* **What to do**:
Quote, word for word, the line containing "Nancy Hanks Elementary School (979, 847)" and all lines that follow it to the end of the records, with no pictures.
::::::::
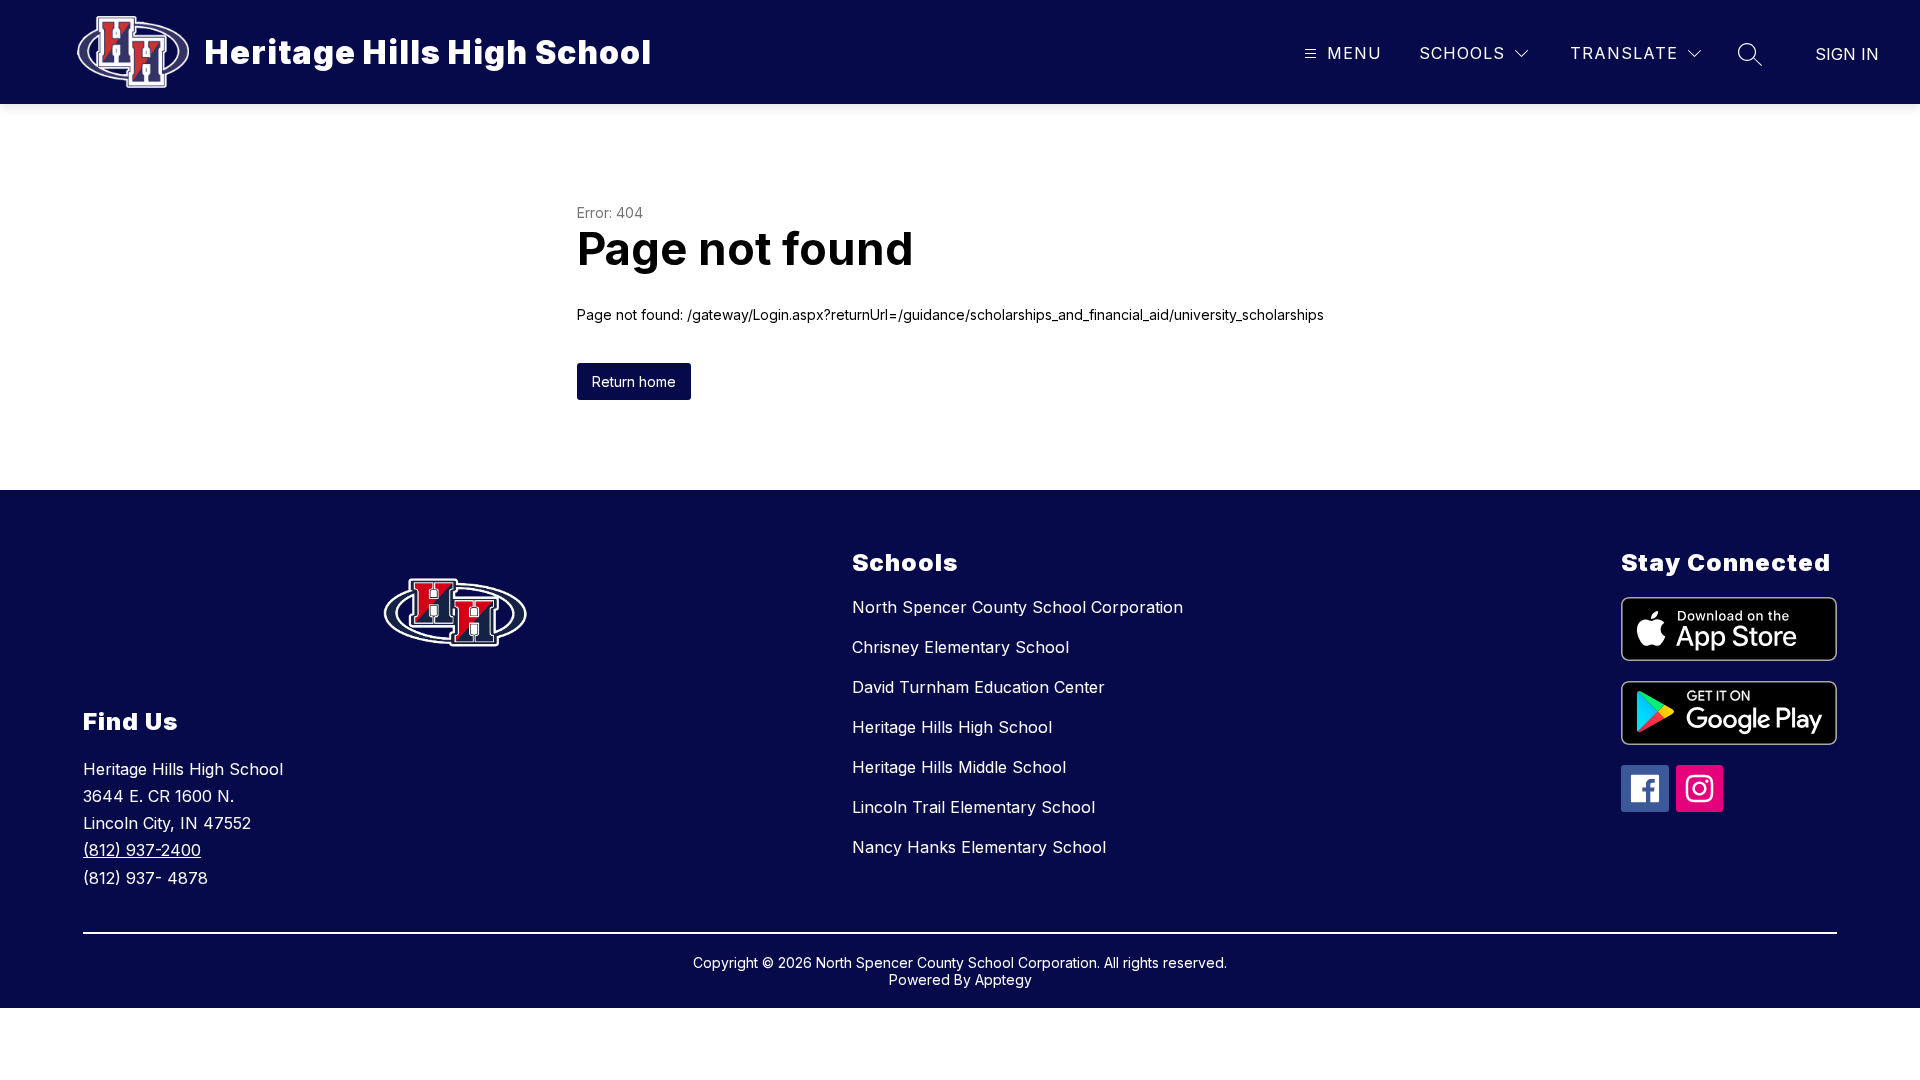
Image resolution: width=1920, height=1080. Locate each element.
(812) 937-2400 (142, 850)
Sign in (1847, 54)
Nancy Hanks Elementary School (979, 847)
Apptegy (1003, 979)
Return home (634, 381)
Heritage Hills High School (952, 727)
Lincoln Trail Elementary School (973, 807)
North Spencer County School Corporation (1017, 607)
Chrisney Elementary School (960, 647)
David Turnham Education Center (978, 687)
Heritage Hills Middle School (959, 767)
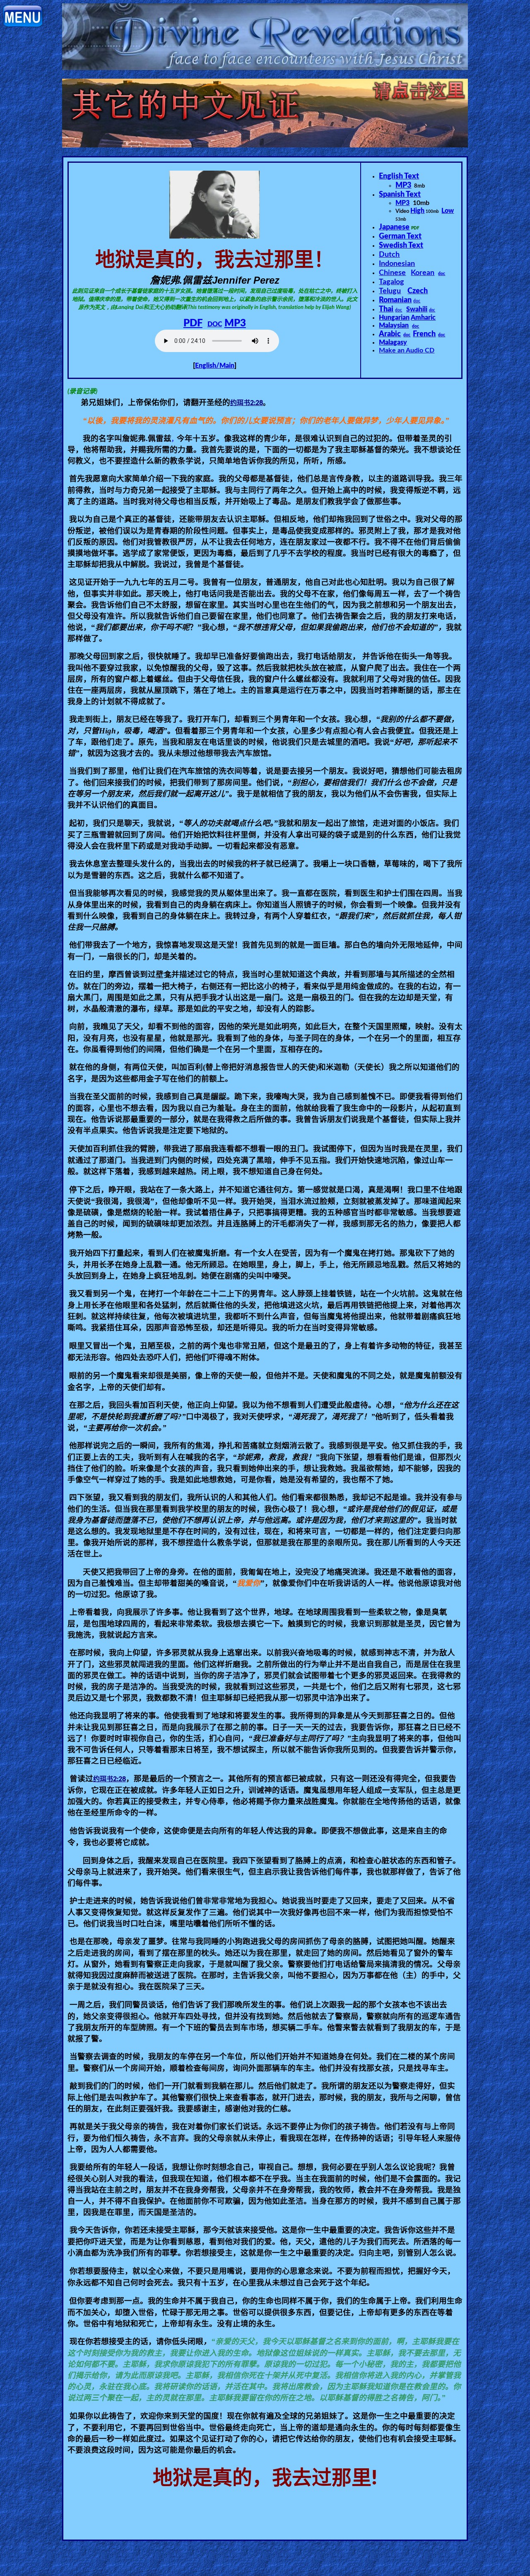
::::::::
* **Expected answer**:
Nancy Hanks Elementary School (979, 847)
Apptegy (1003, 979)
Return home (634, 381)
Heritage Hills High School (952, 727)
Lincoln Trail Elementary School (973, 807)
North Spencer County School Corporation (1017, 607)
Chrisney Elementary School (960, 647)
David Turnham Education Center (978, 687)
Heritage Hills Middle School (959, 767)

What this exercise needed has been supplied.